Tutti dentro, nel calderone. Tutti in fila, sul viale dei perdenti. To Lose La Track accarezza nonpiùgiovani ragazzini che hanno ancora voglia di fare la musica che suonavano quando stavano alle superiori e prendevano in mano gli strumenti per la prima volta. E' divertente. Rifletti sul fatto che, ormai, i trentenni li san suonare eccome gli strumenti, ma di voglia di volgere, di fare il passo manco per idea.
Intendiamoci: voluto o non voluto, scelta consapevole o meno siamo di fronte allo specchio della nostra Italia, attuale e stanca, persa nei meandri di una non-ricerca e di una riproposizione continua del già passato, del trito e ritrito.
Gazebo Penguins, terzo appuntamento con la storia. La triade di Correggio esce a due anni di distanza da "Legna", facendoci masticare del pane secco inzuppato nell'emo-core tiepido in cui si tuffano pure gli ex coscritti d'etichetta, i Fine Before You Came. Suvvia, in "Legna" i contorni bruciati dei cocci e le grida furiose di Capra e Sollo (chitarra e basso) davano tono e grinta alla questione, infilandosi in quel discorso che già avevano intrapreso i Ministri de "I soldi sono finiti" qualche tempo prima.
Ma qui, nei territori dei raudi - i botti senza artifizio che noialtri ragazzini facevamo esplodere nei tombini, cassette delle lettere, davanti alle porte, nelle porte, tra le gambe della ragazza di turno, per festeggiare la sposa, per sposare una festa - ecco in quei territori, intravediamo solo la piatta, nebbiosa pianura reggiana. Pochi spunti, liriche immobili, una musicalità inserita nel filone di cui sopra.
Chitarre ferme alla fine dei 90 e/o l'inizio dei 2000, una voce monotimbrica che gongola come un bambino che impara a lagnarsi perché non ha quello che vorrebbe - cioè quello che non vuole ma vorrebbe comunque avere - e frigna ("Domani è gennaio"). Momenti all'insù li troviamo, "Difetto" ad esempio, emo-core missato tra la Milano dei De Crew e gli Stati Uniti di Washington D.C., gli stacchi alla At The Drive In della stessa "Domani è gennaio" o le abrasioni di "Ogni scelta è in perdita"; ma si tratta di piccoli frangenti, attimi furtivi che allietano un disco pesante e ripetitivo.

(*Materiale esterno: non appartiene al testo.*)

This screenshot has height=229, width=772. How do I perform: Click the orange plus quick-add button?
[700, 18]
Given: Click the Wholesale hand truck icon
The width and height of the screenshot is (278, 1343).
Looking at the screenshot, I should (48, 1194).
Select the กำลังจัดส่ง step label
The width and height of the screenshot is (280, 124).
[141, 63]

L'apoteosi della stanchezza la si raggiunge con "Correggio", dove si "mescolano" parole come "Quando rubavamo i frontalini delle auto ed in particolare delle Mercedes/ Quando prendevamo a calci i lampioni alla bocciofila/ per farli fulminare/ Quando abbiam smontato il dosso nella via del K2 per rimontarlo/ due giorni dopo/ Quando 15 anni fa avevamo 15 anni in meno che bella età/ i 15 anni/ Quando 15 anni fa avevamo 15 anni in meno che bella età di merda/ i 15 anni/ E non riavremo più questi quindici anni dopo i 15 anni", in cui ammetto di aver quantomeno ipotizzato un titolo che fosse, come dire, vicino alla parola "quando".
E non mi si venga a spiegare che queste liriche sono riproposizione di qualcosa o qualcuno, del malessere o del benessere, di chi siamo o chi siamo stati noi "giovani": qui dentro c'è proprio ben poco, qui dentro c'è proprio un bel pezzo d'Italia.